The first of BioCryst Pharmaceuticals Inc.'s flu drugs that were part of a 1998 development and marketing deal with Johnson & Johnson (J&J) has proven positive in a Phase II trial.

The trial, conducted by J&J's R.W. Johnson Pharmaceutical Research Institute (PRI), of Raritan N.J., demonstrated the flu drug's ability to reduce the levels of virus in infected patients. The news sent Birmingham, Ala.-based BioCryst's stock (NASDAQ:BCRX) soaring to close at $32 a share, up $9.062, or 39.5 percent.

"These clinical results showed statistical significance for the primary endpoint," said Craig Rothenberg, a spokesman for J&J. "And, the safety evaluation showed the drug was well tolerated by patients. The clinical development team is now looking at the next steps."

The product, RWJ-270201 - formerly called BCX-1812 by BioCryst - is a small-molecule neuraminidase inhibitor. Neuraminidase is crucial to the replication cycle of influenza, promoting the release of new viral particles produced by infected cells. Inhibiting neuraminidase blocks the ability of the flu virus to spread from cell to cell.

With an estimated 120 million people in the North America, Western Europe and Japan likely to suffer from influenza this year, the potential market for drugs that can lessen the misery of the disease is huge.

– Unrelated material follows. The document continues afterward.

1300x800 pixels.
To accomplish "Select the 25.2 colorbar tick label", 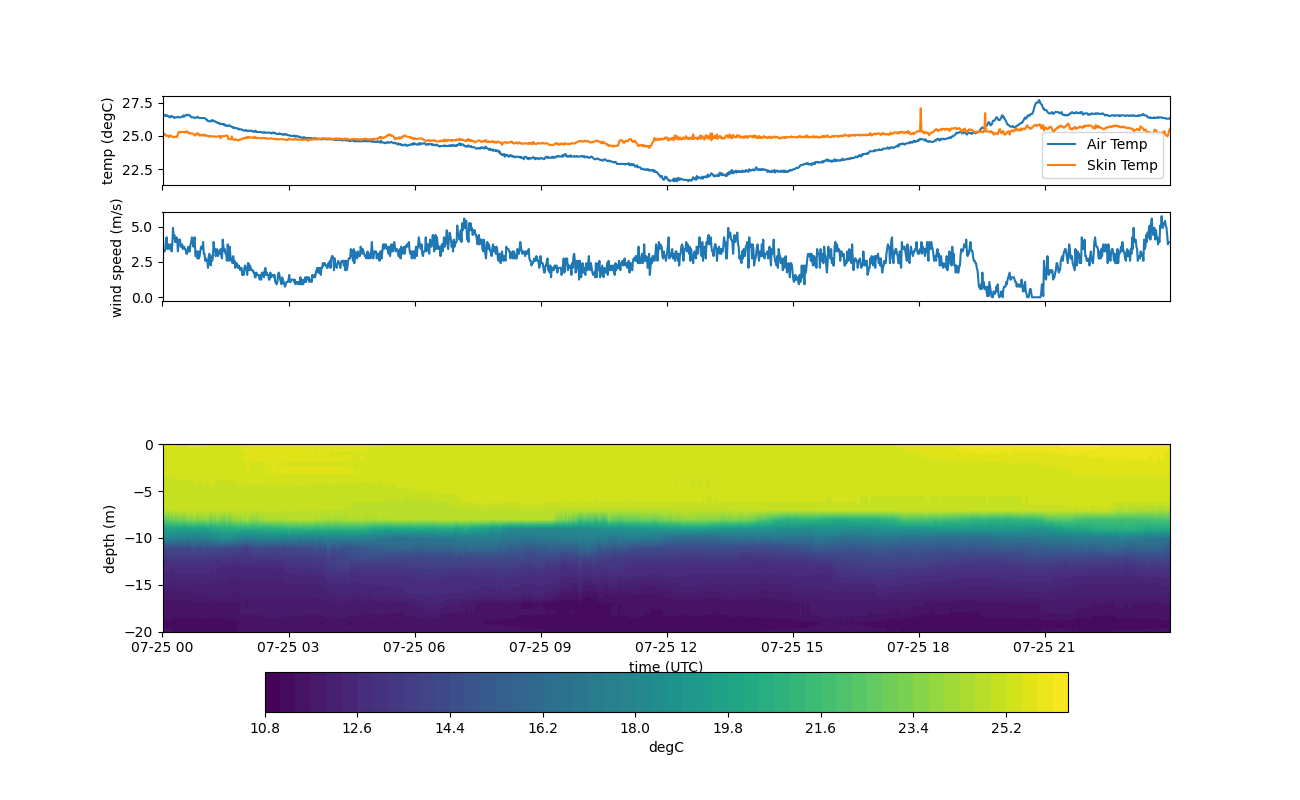I will click(1005, 728).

The Phase II trial was a placebo-controlled randomized study that tested the ability of RWJ-270201 to reduce the viral titer in infected subjects compared to placebo. This study and all further development of the drug will be directed by PRI under the terms of the marketing and development agreement the two company's reached in 1998. (See BioWorld Today, Sept. 16, 1998, p. 1.)

BioCryst will receive milestone payments and royalties on worldwide sales of the product. Ortho-McNeil would market the product in the U.S. and Janssen-Cilag, of Antwerp, Belgium, and other J&J companies would market outside the U.S.

The J&J-BioCryst product, should it receive approval, likely would vie in a marketplace with two established flu therapies. Glaxo Wellcome plc's inhaled neuraminidase inhibitor flu therapy, Relenza, received marketing approval in July (see BioWorld Today, July 28, 1999, p. 1). Gilead Sciences Inc., of Foster City, Calif., and Hoffmann-LaRoche Inc., of Nutley, N.J., also have an oral neuraminidase inhibitor. A decision on its marketability could be made this year.